▸ **Problem description**:
Please return every line of the records below that holds the word "will".

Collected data
-----

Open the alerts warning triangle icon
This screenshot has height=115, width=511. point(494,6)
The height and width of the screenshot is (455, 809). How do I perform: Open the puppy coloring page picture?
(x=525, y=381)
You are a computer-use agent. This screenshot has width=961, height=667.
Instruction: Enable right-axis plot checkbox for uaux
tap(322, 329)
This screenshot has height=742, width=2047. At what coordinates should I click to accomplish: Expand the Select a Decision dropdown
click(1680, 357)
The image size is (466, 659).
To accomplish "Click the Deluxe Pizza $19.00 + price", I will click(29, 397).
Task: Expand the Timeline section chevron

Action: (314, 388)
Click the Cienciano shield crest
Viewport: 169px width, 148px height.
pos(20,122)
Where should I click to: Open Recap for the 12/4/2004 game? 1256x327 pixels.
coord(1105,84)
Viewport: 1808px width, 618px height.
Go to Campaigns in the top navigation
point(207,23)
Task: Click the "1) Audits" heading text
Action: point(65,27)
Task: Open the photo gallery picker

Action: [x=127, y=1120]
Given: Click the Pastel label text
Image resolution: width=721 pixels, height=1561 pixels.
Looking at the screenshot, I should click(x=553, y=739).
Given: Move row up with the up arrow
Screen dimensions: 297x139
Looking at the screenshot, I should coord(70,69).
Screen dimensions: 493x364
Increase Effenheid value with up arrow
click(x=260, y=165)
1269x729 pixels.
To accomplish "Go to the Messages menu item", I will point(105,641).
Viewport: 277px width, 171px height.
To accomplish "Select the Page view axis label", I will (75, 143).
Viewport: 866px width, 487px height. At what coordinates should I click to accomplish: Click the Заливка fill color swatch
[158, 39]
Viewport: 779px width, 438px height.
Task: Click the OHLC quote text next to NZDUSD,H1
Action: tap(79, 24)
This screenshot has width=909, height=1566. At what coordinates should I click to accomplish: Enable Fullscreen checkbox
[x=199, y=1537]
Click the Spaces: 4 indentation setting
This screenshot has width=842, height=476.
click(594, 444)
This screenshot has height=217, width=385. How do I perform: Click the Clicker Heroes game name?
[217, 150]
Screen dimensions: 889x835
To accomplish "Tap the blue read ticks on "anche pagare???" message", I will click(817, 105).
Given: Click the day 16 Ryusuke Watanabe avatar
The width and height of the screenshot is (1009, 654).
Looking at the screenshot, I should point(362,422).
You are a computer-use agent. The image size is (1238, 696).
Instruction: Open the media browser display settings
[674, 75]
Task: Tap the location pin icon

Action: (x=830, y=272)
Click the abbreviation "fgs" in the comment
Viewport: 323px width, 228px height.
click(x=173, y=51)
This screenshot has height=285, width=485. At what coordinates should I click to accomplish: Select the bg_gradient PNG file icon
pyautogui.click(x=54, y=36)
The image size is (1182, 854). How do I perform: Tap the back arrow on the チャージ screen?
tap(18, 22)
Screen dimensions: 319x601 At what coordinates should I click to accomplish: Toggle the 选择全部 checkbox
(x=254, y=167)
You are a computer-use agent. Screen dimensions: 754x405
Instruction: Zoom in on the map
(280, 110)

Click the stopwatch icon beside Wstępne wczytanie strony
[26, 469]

-----

▸ **Exercise output**:
To accomplish "Click the Deluxe Pizza $19.00 + price", I will click(29, 397).
To accomplish "Go to the Messages menu item", I will point(105,641).
To accomplish "Select the Page view axis label", I will (75, 143).
To accomplish "Tap the blue read ticks on "anche pagare???" message", I will click(817, 105).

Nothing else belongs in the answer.